Project 3: Bufferbloat

Turnin: Online
Teams: Teams of 1 or 2
Due: June 8, 2022 @ 11:59PM PDT.

Overview

In this project, we will use Mininet to study the bufferbloat phenomenon. We will compare the performance of TCP Reno and TCP BBR over a network with slow uplink connection.

For part 1, you will set up a mininet VM and clone the starter code for running the experiment. For part 2, you will implement a mininet network in which the nodes connect over TCP Reno connections. After you complete the “TODO” fields in the skeleton code, you will generate experiment results using the framework, and answer the related questions. For part 3, you will rerun the experiment using TCP BBR.

Background

For general background on Bufferbloat, look at the following article: BufferBloat: What’s Wrong with the Internet?.
View this refresher on how to work with the Mininet environment and the more in-depth Mininet Wiki.
and the official documentation of the Mininet Python API.

Introduction

In this project we will study the dynamics of TCP in home networks. Take a look at the figure below which shows a “typical” home network with a Home Router connected to an end host. The Home Router is connected via Cable or DSL to a Headend router at the Internet access provider’s office. We are going to study what happens when we download data from a remote server to the End Host in this home network.

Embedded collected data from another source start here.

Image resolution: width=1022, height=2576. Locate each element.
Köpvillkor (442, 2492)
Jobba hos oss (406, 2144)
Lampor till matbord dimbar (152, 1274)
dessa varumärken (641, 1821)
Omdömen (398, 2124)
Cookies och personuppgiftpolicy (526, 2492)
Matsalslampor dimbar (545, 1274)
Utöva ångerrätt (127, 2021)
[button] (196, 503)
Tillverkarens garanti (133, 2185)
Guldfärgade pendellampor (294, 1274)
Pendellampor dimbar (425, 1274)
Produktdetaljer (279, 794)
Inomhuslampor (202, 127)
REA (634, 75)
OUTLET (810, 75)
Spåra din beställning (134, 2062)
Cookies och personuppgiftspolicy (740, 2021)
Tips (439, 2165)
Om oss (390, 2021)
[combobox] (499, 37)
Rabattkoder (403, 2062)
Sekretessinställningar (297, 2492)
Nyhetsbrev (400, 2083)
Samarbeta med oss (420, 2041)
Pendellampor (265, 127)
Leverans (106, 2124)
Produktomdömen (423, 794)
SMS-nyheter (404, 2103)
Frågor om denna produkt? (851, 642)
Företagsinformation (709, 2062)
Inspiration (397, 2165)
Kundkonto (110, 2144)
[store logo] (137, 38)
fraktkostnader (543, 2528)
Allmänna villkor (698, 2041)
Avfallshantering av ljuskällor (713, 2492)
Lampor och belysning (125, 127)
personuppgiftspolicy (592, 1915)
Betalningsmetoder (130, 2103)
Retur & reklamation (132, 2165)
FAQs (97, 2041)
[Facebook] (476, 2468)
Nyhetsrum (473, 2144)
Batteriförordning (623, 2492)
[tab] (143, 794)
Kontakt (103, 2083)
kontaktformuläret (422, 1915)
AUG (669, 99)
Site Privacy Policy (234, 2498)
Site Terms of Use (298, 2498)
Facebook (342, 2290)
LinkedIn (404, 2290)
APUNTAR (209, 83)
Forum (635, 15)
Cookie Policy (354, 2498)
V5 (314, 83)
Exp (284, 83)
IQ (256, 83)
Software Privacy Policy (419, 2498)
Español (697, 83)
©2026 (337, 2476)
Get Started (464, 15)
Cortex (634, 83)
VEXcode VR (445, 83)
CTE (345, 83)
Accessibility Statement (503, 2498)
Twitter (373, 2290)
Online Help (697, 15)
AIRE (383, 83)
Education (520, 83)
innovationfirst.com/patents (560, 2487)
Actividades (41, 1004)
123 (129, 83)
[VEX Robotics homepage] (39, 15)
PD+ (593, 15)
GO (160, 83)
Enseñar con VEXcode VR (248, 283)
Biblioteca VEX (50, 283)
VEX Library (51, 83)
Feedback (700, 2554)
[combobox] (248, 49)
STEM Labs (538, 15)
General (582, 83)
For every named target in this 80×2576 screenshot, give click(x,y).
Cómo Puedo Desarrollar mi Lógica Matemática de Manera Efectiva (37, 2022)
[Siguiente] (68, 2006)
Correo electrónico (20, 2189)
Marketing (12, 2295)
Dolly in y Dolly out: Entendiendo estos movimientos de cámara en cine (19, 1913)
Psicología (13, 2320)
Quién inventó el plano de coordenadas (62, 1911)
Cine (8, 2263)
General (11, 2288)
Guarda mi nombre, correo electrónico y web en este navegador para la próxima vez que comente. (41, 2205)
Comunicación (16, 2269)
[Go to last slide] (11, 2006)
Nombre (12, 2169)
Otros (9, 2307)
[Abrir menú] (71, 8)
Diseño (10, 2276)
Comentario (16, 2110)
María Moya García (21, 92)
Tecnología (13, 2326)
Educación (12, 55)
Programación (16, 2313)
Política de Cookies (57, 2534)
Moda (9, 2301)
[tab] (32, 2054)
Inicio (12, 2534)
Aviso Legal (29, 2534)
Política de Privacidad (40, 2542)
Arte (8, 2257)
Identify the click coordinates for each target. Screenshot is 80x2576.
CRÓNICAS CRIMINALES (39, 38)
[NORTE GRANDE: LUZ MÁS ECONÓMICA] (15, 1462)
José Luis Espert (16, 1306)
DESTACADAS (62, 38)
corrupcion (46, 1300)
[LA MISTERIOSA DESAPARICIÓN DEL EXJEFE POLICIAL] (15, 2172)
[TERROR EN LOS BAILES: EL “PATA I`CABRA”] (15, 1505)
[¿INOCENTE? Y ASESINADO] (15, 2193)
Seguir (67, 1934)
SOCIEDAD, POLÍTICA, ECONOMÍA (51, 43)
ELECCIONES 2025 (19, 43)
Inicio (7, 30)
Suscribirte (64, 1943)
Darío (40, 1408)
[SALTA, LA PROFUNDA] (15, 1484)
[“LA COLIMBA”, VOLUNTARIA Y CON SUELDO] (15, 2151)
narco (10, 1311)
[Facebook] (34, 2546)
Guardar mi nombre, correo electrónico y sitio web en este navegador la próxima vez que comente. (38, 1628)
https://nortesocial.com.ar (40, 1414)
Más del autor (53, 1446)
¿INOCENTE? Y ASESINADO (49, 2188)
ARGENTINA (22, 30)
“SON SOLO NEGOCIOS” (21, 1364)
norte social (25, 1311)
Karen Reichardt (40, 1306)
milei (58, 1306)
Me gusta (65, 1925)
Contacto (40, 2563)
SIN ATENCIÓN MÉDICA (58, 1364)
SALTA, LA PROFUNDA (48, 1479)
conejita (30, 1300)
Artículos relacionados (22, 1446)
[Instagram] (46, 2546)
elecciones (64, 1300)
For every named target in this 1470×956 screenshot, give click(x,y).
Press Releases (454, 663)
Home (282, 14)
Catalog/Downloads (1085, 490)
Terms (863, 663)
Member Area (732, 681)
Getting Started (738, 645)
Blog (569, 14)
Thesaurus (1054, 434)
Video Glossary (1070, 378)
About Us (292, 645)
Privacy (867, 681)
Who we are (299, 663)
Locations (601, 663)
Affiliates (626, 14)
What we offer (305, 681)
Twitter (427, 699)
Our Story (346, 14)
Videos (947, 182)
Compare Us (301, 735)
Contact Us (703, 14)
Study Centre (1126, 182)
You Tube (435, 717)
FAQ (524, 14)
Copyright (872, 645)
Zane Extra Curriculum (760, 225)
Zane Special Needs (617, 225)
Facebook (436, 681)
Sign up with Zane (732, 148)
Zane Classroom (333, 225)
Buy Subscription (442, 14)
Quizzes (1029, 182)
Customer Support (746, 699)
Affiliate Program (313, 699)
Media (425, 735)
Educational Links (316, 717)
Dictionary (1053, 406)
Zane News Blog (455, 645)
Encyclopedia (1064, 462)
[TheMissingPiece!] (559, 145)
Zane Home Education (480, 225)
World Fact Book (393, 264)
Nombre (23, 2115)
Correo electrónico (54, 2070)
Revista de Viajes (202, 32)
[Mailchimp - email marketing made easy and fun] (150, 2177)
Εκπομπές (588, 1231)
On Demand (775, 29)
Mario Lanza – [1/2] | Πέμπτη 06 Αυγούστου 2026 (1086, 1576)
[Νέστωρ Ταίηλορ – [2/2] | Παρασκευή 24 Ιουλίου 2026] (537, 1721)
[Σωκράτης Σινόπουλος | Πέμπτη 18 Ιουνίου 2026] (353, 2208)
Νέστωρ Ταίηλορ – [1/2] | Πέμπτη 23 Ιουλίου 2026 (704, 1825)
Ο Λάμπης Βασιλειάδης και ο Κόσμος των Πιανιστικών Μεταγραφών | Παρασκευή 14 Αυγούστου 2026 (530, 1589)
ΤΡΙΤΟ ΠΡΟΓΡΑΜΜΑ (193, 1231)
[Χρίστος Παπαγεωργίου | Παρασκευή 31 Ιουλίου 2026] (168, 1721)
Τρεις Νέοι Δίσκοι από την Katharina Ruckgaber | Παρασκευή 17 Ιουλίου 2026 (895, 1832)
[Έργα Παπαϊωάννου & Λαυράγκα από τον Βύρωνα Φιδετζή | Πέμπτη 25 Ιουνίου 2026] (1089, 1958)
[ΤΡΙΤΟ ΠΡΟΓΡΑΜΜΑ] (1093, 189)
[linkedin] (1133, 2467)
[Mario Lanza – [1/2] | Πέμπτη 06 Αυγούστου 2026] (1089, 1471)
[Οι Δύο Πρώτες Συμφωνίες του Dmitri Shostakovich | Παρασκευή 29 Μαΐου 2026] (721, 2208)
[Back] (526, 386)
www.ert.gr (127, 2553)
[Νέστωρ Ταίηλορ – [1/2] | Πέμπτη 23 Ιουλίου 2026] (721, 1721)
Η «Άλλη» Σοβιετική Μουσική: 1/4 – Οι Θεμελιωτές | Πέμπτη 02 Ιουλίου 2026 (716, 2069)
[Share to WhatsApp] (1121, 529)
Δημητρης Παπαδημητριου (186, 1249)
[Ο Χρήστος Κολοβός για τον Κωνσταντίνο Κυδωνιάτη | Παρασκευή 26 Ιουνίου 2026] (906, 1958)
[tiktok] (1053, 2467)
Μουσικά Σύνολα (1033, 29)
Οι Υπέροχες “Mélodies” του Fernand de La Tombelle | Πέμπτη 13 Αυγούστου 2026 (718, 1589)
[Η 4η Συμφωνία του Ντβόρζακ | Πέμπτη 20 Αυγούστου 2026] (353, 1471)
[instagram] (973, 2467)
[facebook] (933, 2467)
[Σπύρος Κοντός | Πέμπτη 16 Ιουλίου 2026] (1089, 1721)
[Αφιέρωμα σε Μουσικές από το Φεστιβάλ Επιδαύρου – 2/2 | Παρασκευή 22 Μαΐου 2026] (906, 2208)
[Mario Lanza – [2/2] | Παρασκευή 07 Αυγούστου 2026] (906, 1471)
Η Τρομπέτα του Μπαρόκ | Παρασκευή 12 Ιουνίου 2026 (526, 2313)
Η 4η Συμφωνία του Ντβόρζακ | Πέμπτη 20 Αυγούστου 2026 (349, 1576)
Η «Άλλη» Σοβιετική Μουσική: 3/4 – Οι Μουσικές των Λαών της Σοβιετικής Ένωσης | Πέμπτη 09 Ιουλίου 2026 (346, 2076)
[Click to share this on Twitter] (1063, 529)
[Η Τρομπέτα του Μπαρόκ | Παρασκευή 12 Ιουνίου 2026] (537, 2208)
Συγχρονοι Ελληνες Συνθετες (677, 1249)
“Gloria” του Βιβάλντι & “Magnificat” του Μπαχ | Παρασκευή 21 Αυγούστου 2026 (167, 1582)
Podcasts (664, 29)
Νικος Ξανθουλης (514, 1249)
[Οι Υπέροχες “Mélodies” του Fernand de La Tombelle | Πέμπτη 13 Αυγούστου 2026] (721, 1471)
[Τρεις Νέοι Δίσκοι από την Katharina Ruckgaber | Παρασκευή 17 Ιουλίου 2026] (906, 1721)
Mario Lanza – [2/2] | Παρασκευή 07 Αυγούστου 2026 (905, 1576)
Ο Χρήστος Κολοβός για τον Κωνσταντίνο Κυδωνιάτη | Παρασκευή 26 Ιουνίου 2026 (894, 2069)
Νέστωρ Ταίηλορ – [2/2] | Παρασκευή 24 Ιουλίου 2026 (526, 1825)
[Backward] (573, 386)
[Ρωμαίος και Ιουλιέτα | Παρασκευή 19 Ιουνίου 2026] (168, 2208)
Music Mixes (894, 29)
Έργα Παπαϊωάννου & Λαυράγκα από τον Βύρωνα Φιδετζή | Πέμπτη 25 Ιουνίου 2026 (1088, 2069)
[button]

A network diagram of the Home network host connected to a home router which is connected using a DSL cable to the Headend router in the cloud connected to the target server.

In a real network it’s hard to measure cwnd (because it’s private to the server) and the buffer occupancy (because it’s private to the router). To ease our measurement, we are going to emulate the network in Mininet.

Goals

Learn first-hand the dynamics of TCP sawtooth and router buffer occupancy in a network.
Learn why large router buffers can lead to poor performance. This problem is often called “bufferbloat”.
Learn the difference between TCP Reno and TCP BBR and how they perform compared to the other.
Learn how to use Mininet to run reproducible experiments with a traffic generator, collect statistics, and plot them.
Practice packaging your experiments so it’s easy for others to run your code.

Part 1: Setup

This project re-uses your existing mininet environment from projects 1 and 2. If you need to re-create it, follow the instructions here to set up the Vagrant VM. This VM is based off Ubuntu 20.04 and includes a default set of mininet binaries and example scripts.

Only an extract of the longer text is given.